Este mes de octubre, Eric Adams, alcalde de Nueva York, ha declarado el estado de emergencia para solventar la llegada de los más de 17.000 inmigrantes desde primavera de este año. El sistema de acogida de la Gran Manzana tiene bajo su tutela a más de 61.000, y si esta tendencia continúa, se superarán los cien mil durante 2024.
Washington D.C. y Chicago son otras de las ciudades más afectadas por la afluencia de miles de inmigrantes. Forma parte de la política de ciertos estados de envío sin previo aviso de inmigrantes a bastiones demócratas en respuesta a la postura más conciliadora de la administración Biden respecto a la entrada irregular de personas. Desde los pueblos fronterizos de Texas y Florida se han facilitado viajes gratis a los blue states con la promesa de que encontrarán acogida, trabajo y prosperidad.

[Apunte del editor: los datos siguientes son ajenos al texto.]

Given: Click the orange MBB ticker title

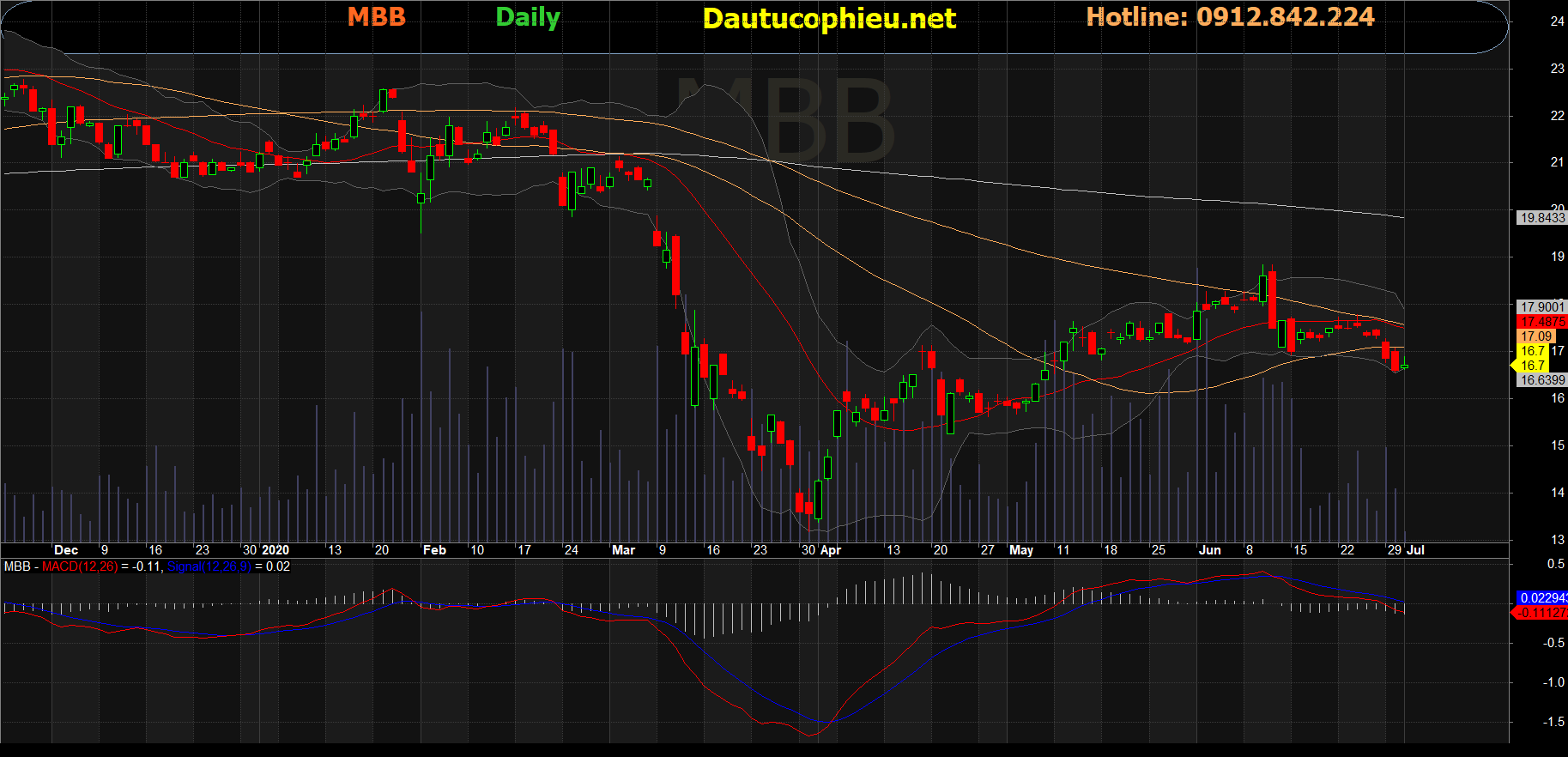Looking at the screenshot, I should [376, 17].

El resultado: los que buscan labrarse un futuro mejor aparecen en comunidades que no esperaban su venida. Irónicamente en algunos casos puede resultar hasta beneficioso para ellos. En otros muchos lugares, el desenlace es desastroso.

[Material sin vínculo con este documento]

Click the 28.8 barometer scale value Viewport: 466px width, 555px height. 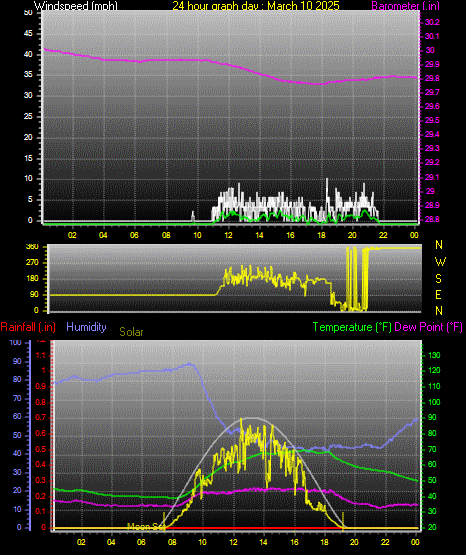(432, 219)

La inmigración como arma política no es un concepto nuevo. Solo hace falta recordar las dramáticas imágenes en las fronteras de Turquía y Grecia, de Ceuta, y de Bielorrusia y Polonia durante estos últimos años. Con anterioridad, se dieron ejemplos en el éxodo de Mariel de 125.000 cubanos a Florida, entre la RDA y la RFA a principios de los ochenta, entre Libia y la UE, o en la crisis de los balseros haitianos, que sirvió para convencer a Estados Unidos para que apoyara el recién instalado régimen en la isla caribeña.
Lukashenko, Mohamed VI, Erdogan, Fidel Castro, Honnecker, Gadafi, Aristide… Fueron los líderes autoritarios los que emplearon a los más vulnerables como herramienta de presión política.
Que dentro de la primera democracia moderna se esté implementando una táctica política deleznable propia de regímenes tiránicos sólo puede ser un indicador más de la degradación democrática a la que nos enfrentamos hoy en día. En democracia no todo vale.